Lebih jauh, Ibnu 'Arabi -- seperti dikutip Frithjof Schuon, menganggap Nabi sebagai "barzah", alias penengah atau jembatan antara Allah dan manusia. Peran Nabi sebagai prinsip penengah ini tergambar jelas dalam kata kesaksian iman tersebut: Muhammad Rasulullah. Muhammad adalah "prinsip yang mewujud", Rasul adalah "perwujudan prinsip", dan Allah adalah "prinsip itu sendiri".

Seabad kemudian, Ibnu 'Ammar -- seperti dikutip Annemarie Schimmel, mencuatkan pernyataan serupa dengan tiga alasan rasional.
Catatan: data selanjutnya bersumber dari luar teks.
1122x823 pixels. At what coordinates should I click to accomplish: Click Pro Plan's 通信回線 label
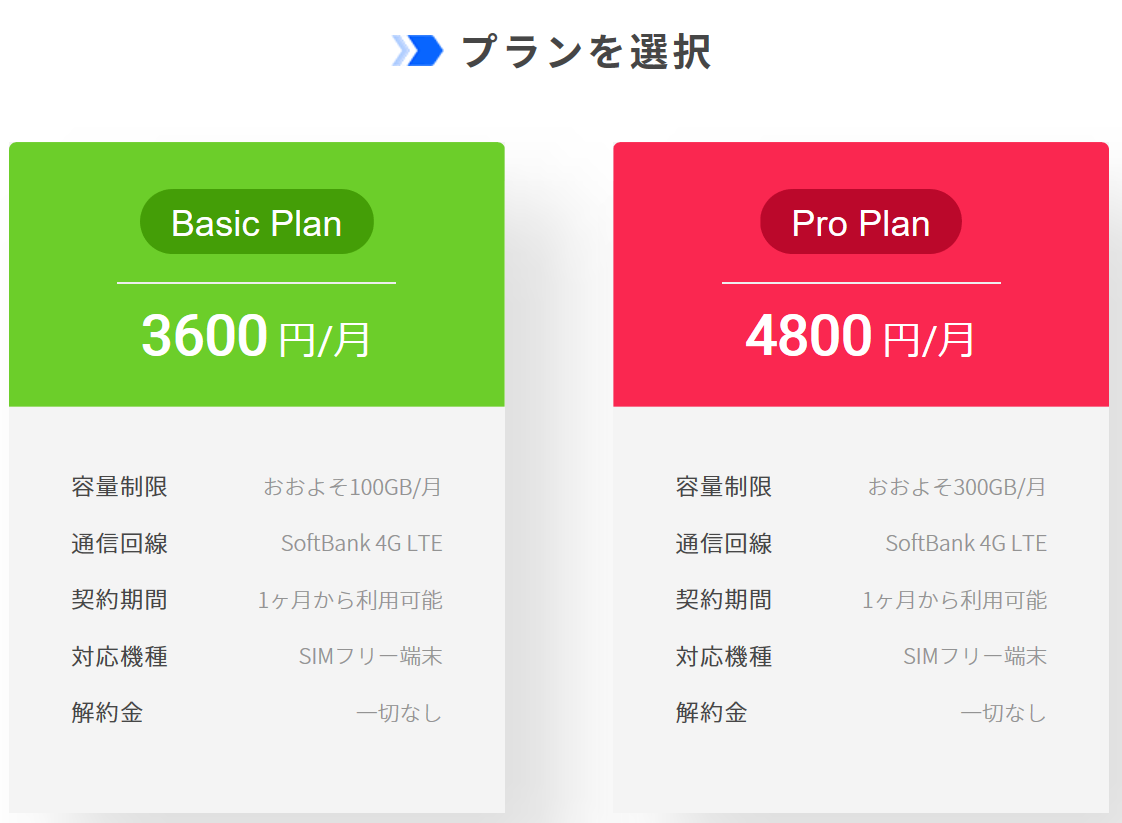point(724,544)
Pertama, Maulid telah mempersembahkan Nabi kepada seluruh dunia, sedangkan Lailatul Qadar hanya dikhususkan baginya.

Kedua, kelahiran Nabi Muhammad lebih penting bagi umat ketimbang turunnya para malaikat yang digambarkan Alquran dalam surat Al-Qadr. Pasalnya, manusia baik saja sudah lebih mulia dari malaikat, apalagi Nabi Muhammad sebagai manusia termulia. Ketiga, Maulid adalah hari penting bagi segenap alam, sementara pewahyuan pertama Al-Quran hanya dikhususkan bagi umat Muslim.

Kedua tokoh ini tentu tidak bermaksud menafikan pentingnya turunnya Alquran dan Lailatul Qadar yang selalu "dikejar" umat Muslim untuk memperoleh berkahnya di 10 malam terakhir Ramadhan. Namun dalam pandangan mereka, kepada siapa kitab pedoman itu akan diturunkan, dan lewat siapa kemuliaan Lailatul Qadr akan dikabarkan, jika sang Mustafa (manusia pilihan) itu tidak dilahirkan?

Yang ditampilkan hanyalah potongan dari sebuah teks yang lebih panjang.